There is! Not answering a query is indistinguishable from packet loss,
forcing the client to re-send the query. So it is the wrong thing to
do, and will increase the number of these bad queries hitting their
servers.
I alerted Cloud Flare last week and they have indicate they have engineers looking into it. I opened the ticket as a DOS against any domains they provide hosing for. As long as there are clients querying 'http://www.reddit.com' (or any other cloud flare hosted domain) it can keep that domain offline. Our work-around as allowed reddit.com to appear to remain online.
That is good to hear. I was thinking I was getting a first line response to the issue since it was so quick. I probably didn't explain it well enough. I will try again. More tickets may help push it up on their priority list.

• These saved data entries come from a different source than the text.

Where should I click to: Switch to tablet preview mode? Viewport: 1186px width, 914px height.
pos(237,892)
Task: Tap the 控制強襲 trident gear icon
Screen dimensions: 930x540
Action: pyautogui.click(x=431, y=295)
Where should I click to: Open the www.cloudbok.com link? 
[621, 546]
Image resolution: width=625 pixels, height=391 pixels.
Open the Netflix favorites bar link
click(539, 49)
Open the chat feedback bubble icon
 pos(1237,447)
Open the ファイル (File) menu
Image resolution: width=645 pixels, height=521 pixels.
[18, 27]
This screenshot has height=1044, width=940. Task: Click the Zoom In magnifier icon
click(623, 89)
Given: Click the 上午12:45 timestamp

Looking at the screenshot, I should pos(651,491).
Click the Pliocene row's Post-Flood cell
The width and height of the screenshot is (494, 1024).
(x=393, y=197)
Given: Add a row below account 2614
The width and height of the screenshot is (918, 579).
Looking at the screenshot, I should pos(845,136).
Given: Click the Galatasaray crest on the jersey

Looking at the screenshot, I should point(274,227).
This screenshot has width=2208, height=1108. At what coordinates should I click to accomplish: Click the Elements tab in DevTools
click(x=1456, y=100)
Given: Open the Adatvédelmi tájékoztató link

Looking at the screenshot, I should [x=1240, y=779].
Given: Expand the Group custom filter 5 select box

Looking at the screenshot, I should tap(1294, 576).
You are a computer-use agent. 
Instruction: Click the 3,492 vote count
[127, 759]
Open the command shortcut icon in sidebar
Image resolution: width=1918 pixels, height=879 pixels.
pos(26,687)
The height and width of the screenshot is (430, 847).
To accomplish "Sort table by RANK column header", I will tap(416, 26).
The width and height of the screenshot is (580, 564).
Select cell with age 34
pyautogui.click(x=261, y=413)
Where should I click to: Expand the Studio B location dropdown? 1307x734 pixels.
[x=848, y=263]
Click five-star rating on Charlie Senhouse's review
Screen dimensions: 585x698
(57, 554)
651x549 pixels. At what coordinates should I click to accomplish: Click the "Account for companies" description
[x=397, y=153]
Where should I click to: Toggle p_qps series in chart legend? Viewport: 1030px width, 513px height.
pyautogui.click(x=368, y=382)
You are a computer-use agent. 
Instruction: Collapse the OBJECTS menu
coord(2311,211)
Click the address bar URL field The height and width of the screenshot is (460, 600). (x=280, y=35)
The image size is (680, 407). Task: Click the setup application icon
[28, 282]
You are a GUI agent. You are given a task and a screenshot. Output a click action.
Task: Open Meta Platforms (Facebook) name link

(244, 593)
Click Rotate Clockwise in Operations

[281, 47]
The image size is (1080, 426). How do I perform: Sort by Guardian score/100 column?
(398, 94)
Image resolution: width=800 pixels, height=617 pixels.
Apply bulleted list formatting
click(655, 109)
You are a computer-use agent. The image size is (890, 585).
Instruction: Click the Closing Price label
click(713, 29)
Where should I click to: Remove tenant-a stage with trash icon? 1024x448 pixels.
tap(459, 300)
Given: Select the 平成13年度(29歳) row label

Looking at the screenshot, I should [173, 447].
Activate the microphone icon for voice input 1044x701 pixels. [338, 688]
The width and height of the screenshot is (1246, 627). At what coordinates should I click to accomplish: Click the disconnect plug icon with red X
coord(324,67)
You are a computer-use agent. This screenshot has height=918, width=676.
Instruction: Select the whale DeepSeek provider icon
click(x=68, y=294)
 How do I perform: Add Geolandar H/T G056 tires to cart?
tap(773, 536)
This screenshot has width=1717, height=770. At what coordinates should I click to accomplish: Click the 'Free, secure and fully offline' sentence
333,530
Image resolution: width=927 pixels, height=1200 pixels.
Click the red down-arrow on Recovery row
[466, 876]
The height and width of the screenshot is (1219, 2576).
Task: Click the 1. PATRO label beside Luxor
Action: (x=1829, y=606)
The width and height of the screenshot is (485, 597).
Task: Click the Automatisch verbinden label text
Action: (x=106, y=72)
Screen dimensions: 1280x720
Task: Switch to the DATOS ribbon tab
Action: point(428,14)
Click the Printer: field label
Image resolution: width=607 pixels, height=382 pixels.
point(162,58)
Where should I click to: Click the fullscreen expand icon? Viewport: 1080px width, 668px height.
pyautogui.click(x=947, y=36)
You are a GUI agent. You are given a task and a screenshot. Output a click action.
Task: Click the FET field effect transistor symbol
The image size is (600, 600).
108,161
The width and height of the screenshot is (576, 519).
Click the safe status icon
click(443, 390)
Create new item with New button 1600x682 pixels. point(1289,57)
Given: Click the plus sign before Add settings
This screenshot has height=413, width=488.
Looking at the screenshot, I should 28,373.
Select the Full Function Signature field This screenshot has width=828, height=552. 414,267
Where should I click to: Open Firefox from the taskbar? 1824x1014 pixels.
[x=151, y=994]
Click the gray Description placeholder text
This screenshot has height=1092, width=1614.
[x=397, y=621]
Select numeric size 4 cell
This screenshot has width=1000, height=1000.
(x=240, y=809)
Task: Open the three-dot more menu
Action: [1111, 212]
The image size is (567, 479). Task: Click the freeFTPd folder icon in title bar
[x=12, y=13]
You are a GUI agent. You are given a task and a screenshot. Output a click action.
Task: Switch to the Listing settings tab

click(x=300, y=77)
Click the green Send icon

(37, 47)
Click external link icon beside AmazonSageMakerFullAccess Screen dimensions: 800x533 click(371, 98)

Thanks for your response John, it's very appreciated. Perhaps FORMERR
is more suited, but NXDOMAIN is true in this case as well and better
suited than the drop. Can you let the list know when it's done,
please?
Friends, the fact that I found the issue Dave reported in CloudFlare
doesn't mean it's not existing elsewhere.
I mean this should close Dave's case because cns[123].reddit.com are CloudFlare.
But this sort of thing can happen a lot with many IDS-type products
that do deep packet inspection and filtering.
Just to be complete this story, the iOS app in question is Alien Blue. When the app is not being used, these queries pop up about every 5 minutes. When you use the app, queries are normal. I have notified the developer.